▶ _Défis_
1) Répondez aux questions suivantes d'après le texte sur le greenheart, en marquant vos réponses (a), (b) et (c), une par ligne :
(a) Pourquoi le greenheart est-il parfois appelé « bois de lance » en français ?
(b) Quel bois les Britanniques ont-ils remplacé par le greenheart ?
(c) Durant quelle période les fabricants britanniques et américains ont-ils réalisé de très bonnes cannes en greenheart ?
2) Extrayez du texte sur le greenheart, s'il vous plaît, le passage allant de « L’inconvénient de ces » jusqu'à « à 20 pieds. » inclus.

▶ _Texte à lire_
____________________
Le greenheart pour la pêche
Le greenheart pour la pêche
Le greenheart, littéralement « cœur vert », est un arbre de la forêt amazonienne ou guyanaise, remarquablement résistant et flexible, il est quelquefois en français appelé « bois de lance » parce que les indigènes l’utilisaient pour fabriquer des lances ou des hampes de flèches…
Les Britanniques, dès la première moitié du XIXème siècle, commencèrent à utiliser le greenheart pour sa meilleure flexibilité, en remplacement du Hickory (arbre nord-américain utilisé jusque-là pour fabriquer les premières cannes à lancer mais aussi à mouche).
L’inconvénient de ces deux bois est d’être lourd comparé au bambou, et très vite, dès la fin du XIXème, l’invention du bambou refendu allait les rendre obsolètes. Néanmoins durant un bon quart de siècle (1860-1885), les fabricants britanniques et américains réalisèrent de très bonnes cannes en greenheart, y compris pour le saumon dans des longueurs de 16 à 20 pieds.
____________________
▶ _Données fournies_
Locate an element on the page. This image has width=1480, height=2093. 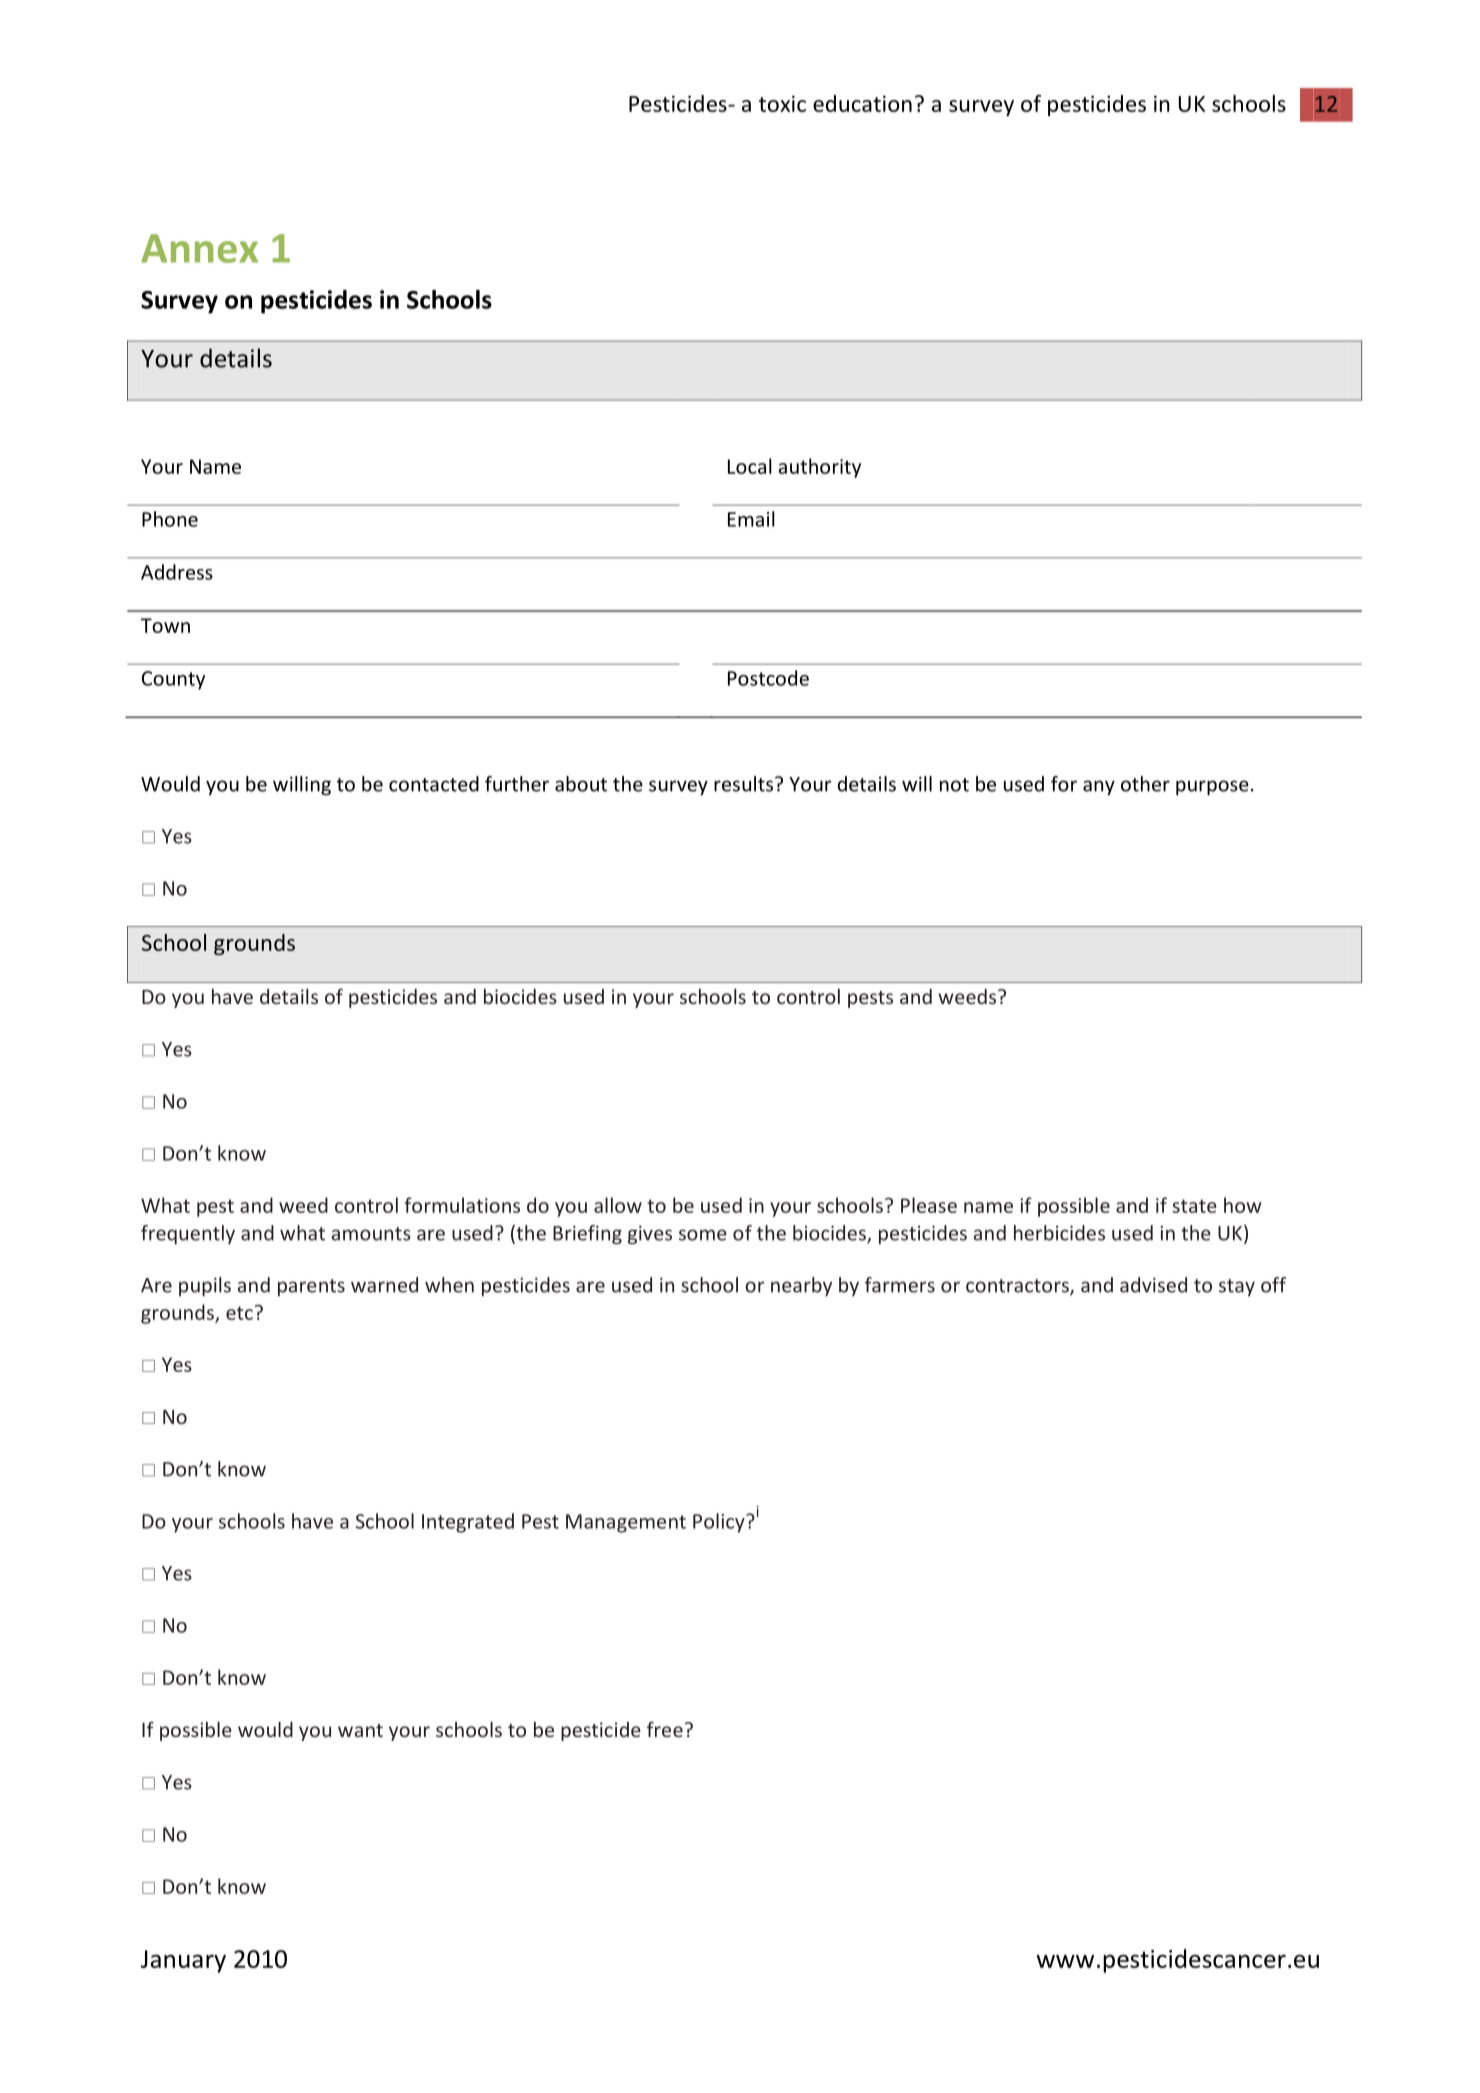
Email is located at coordinates (751, 519).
____________________
▶ _Réponses une à une_
1)
(a) Parce que les indigènes l'utilisaient pour fabriquer des lances ou des hampes de flèches.
(b) Le Hickory.
(c) De 1860 à 1885.

2)
L’inconvénient de ces deux bois est d’être lourd comparé au bambou, et très vite, dès la fin du XIXème, l’invention du bambou refendu allait les rendre obsolètes. Néanmoins durant un bon quart de siècle (1860-1885), les fabricants britanniques et américains réalisèrent de très bonnes cannes en greenheart, y compris pour le saumon dans des longueurs de 16 à 20 pieds.